At Vught, in Holland, when the camp was evacuated about 400 persons were murdered by shooting.
In Luxembourg, during the German occupation, 500 persons were murdered and, in addition, another 521 were illegally executed, by order of such special tribunals as the so-called “Sondergericht”. Many more persons in Luxembourg were subjected to torture and mistreatment by the Gestapo. Not less than 4,000 Luxembourg nationals were imprisoned during the period of German occupation, and of these at least 400 were murdered.
Between March, 1944, and April, 1945, in Italy, at least 7,500 men, women and children, ranging in years from infancy to extreme old age were murdered by the German soldiery at Civitella, in the Ardeatine Caves in Rome, and at other places.
2. In the U.S.S.R., i.e., in the Bielorussian, Ukrainian, Esthonian, Latvian, Lithuanian, Karelo-Finnish, and Moldavian Soviet Socialist Republics, in 19 regions of the Russian Soviet Federated Socialist Republic, and in Poland, Czecho-Slovakia, Yugoslavia, Greece, and the Balkans (hereinafter called “the Eastern Countries”) and in that part of Germany which lies East of a line drawn North and South through the centre of Berlin (hereinafter called “Eastern Germany”).

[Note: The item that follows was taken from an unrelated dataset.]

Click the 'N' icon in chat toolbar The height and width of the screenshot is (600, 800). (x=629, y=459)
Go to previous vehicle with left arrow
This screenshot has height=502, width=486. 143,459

From the 1st September, 1939, when the German armed forces invaded Poland, and from the 22nd June, 1941, when they invaded the U.S.S.R., the German Government and the German High Command adopted a systematic policy of murder and ill-treatment of the civilian populations of and in the Eastern Countries as they were successively occupied by the German armed forces. These murders and ill-treatments were carried on continuously until the German Armed Forces were driven out of the said countries.

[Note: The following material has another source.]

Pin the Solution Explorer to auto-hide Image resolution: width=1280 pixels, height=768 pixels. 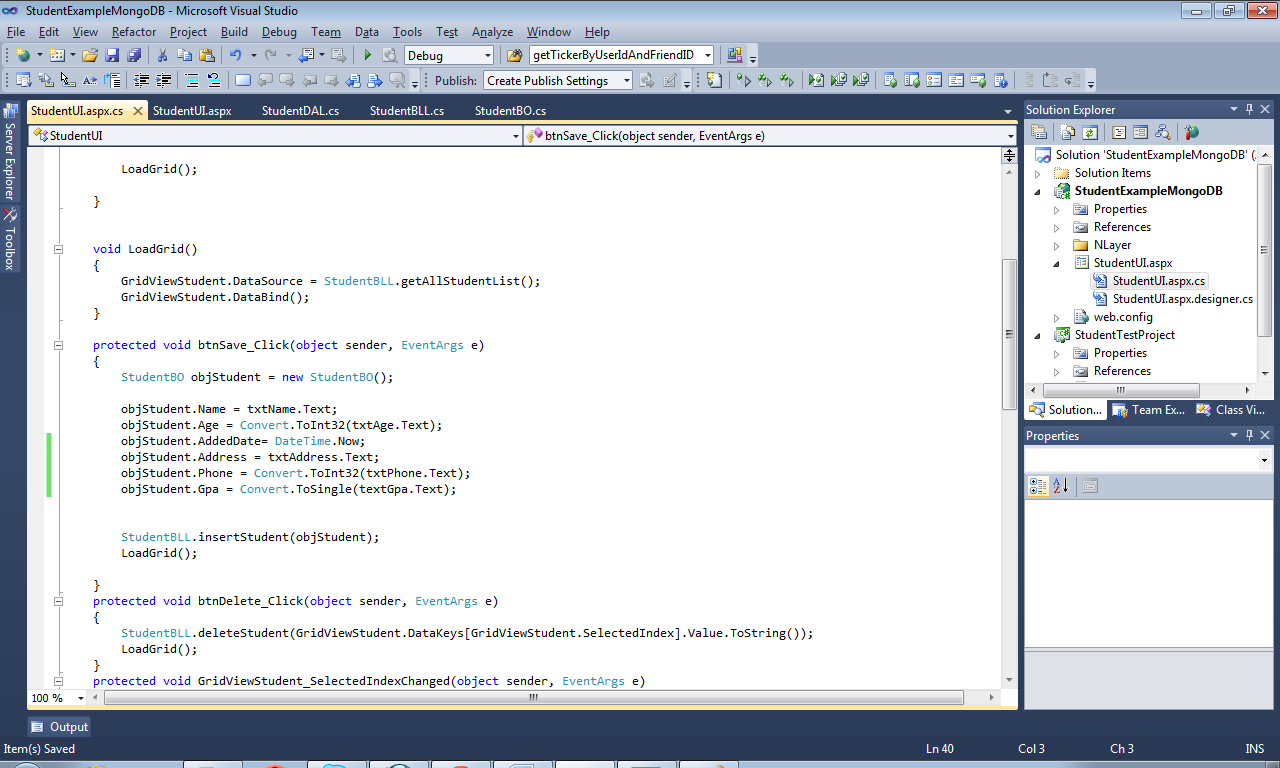[x=1248, y=109]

Such murders and ill-treatments included:—
(a) Murders and ill-treatments at concentration camps and similar establishments set up by the Germans in the Eastern Countries and in Eastern Germany including those set up at Maidanek and Auschwitz.
The said murders and ill-treatments were carried out by divers means including all those set out above, as follows:
About 1,500,000 persons were exterminated in Maidanek and about 4,000,000 persons were exterminated in Auschwitz, among whom were citizens of Poland, the U.S.S.R., the United States of America, Great Britain, Czechoslovakia, France and other countries.
In the Lwow region and in the city of Lwow the Germans exterminated about 700,000 Soviet people, including 70 persons in the field of the arts, science and technology, and also citizens of the U. S. A., Great Britain, Czechoslovakia, Yugoslavia and Holland, brought to this region from other concentration camps.